Helisul Linhas Aéreas
- Founded: 1994
- Ceased operations: 1998
- Operating bases: Curitiba-Bacacheri
- Parent company: TAM Transportes Aéreos Regionais
- Headquarters: Curitiba, Brazil
- Key people: Eloy Biesuz Rolim Amaro

= Helisul Linhas Aéreas =

Brazilian airline

Helisul Linhas Aéreas S/A was a Brazilian airline founded in 1994. In 1996, it was sold to TAM Transportes Aéreos Regionais, which incorporated the airline in 1998.

==History==
On October 5, 1972, Tropical Táxi Aéreo was founded in Foz do Iguaçu. It was a subsidiary of Tropical Hotéis, a company part of the same holding that owned Varig. This was later bought by Eloy Biesuz and the name changed to Helisul Táxi Aéreo Ltda.

As part of its growing activities, Helisul Taxi Aéreo founded on May 16, 1994 Helisul Linhas Aéreas, as a charter airline operating regular flights and with operations concentrated at Curitiba-Bacacheri Airport linking Curitiba to other cities in Paraná state. On January 1, 1995 its license was updated to one of a regional carrier.

On July 1, 1996 Helisul was sold to TAM Airlines and it began operating feeder services to TAM. Later, in December of the same year, as Brasil Central Linhas Aéreas was rebranded as TAM-Meridional, Helisul was also rebranded as TAM Express and received the entire Caravan fleet of Brasil Central to operate its former network. In 1998 it was completely incorporated by TAM.

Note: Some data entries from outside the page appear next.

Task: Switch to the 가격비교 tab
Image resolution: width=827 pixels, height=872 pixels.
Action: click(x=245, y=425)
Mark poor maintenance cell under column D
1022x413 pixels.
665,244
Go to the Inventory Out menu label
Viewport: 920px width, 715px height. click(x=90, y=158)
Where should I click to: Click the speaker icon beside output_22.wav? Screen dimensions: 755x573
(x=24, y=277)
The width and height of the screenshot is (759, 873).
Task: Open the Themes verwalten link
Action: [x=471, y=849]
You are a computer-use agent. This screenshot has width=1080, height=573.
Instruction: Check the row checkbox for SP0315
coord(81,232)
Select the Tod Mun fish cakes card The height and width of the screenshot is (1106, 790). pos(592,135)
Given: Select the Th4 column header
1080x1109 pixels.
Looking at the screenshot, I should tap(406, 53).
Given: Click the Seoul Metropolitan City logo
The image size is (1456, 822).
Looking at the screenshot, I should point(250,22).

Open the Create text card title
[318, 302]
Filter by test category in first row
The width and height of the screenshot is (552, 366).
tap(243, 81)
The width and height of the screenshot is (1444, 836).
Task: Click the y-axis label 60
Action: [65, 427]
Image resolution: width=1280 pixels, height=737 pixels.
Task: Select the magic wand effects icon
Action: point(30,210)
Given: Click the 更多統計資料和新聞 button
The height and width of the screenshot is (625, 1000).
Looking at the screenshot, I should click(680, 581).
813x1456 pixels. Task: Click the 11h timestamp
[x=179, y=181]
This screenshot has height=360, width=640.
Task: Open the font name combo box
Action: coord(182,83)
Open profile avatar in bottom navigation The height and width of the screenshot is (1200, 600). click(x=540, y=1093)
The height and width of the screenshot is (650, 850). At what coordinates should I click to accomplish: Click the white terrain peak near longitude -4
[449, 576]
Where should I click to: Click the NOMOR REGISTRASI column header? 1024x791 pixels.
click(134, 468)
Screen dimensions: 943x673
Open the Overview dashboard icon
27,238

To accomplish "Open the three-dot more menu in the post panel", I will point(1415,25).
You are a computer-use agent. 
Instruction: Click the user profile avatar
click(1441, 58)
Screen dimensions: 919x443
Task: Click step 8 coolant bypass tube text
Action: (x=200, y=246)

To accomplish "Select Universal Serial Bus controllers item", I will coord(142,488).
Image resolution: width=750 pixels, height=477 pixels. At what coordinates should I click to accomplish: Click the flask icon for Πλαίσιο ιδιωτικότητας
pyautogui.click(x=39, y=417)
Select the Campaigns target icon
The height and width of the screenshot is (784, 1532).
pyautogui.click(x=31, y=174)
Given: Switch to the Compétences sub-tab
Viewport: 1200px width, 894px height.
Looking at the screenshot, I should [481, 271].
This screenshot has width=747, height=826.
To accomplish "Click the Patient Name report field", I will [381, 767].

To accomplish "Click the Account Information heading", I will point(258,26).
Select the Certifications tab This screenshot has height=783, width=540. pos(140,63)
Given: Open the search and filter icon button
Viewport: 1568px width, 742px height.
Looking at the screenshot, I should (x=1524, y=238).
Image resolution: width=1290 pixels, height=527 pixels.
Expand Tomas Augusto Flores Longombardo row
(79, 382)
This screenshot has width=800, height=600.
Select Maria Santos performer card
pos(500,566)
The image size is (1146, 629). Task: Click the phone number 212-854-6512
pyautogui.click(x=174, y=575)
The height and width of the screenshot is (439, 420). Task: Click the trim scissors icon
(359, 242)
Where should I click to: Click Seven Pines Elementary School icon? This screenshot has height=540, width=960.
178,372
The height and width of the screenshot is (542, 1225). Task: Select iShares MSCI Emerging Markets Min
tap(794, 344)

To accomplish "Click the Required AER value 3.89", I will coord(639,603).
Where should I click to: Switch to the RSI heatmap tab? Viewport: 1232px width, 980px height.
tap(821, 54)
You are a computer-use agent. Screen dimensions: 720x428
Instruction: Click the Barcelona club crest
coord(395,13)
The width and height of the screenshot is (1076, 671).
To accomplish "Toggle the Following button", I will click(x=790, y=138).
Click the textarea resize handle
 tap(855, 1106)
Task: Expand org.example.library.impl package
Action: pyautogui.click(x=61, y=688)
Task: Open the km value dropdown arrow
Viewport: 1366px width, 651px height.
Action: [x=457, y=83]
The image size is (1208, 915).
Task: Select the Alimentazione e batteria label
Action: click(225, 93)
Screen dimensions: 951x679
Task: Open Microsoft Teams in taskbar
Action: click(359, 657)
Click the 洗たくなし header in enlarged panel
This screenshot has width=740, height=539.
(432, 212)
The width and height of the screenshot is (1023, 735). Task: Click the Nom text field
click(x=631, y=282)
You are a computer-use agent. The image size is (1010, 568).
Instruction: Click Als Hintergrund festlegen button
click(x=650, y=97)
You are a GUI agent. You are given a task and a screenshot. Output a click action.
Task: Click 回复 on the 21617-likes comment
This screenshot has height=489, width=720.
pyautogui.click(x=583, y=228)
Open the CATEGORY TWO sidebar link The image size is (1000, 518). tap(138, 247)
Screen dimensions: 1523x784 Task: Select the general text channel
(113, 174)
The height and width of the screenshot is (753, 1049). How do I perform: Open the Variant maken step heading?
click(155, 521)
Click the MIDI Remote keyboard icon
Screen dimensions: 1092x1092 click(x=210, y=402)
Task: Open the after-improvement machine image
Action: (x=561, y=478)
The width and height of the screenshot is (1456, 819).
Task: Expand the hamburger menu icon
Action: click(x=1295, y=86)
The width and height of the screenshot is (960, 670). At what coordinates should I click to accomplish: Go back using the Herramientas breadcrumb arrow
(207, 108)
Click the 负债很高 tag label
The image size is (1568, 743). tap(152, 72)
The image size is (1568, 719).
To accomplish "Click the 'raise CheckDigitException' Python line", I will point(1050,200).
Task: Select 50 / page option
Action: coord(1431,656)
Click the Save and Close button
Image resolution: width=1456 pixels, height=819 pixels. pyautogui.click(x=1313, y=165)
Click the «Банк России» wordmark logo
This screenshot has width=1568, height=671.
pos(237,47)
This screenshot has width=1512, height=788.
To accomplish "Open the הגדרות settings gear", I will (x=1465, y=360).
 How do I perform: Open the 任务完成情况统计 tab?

Helisul Táxi Aéreo still operates helicopter flights in Rio de Janeiro and Foz do Iguaçu and has certified maintenance plants at Curitiba-Bacacheri Airport.

==Destinations==
Helisul served the following cities:
- Blumenau – Quero-quero Airport
- Campo Mourão – Cel. Geraldo Guias de Aquino Airport
- Cascavel – Adalberto Mendes da Silva Airport
- Chapecó – Serafin Enoss Bertaso Airport
- Concórdia – Olavo Cecco Rigon Airport
- Curitiba – Bacacheri Airport
- Francisco Beltrão – Paulo Abdala Airport
- Guarapuava – Tancredo Thomas de Faria Airport
- Joaçaba – Santa Terezinha Airport
- Pato Branco – Juvenal Loureiro Cardoso Airport
- São Miguel do Oeste – Hélio Wasum Airport
- São Paulo – Congonhas Airport

==Fleet==

Helisul and TAM Express fleets
| Aircraft | Total | Years of operation | Notes |
|---|---|---|---|
| Embraer EMB 110 Bandeirante | 4 | 1994-1996 |  |
| Cessna 208 Caravan | 38 | 1996-1998 |  |

==Accidents and incidents==
- 13 September 1996: an Embraer EMB 110 Bandeirante registration PT-WAV operating a cargo flight from Porto Alegre to Joinville collided with a hill and crashed during final approach to land at Joinville. The crew of two died.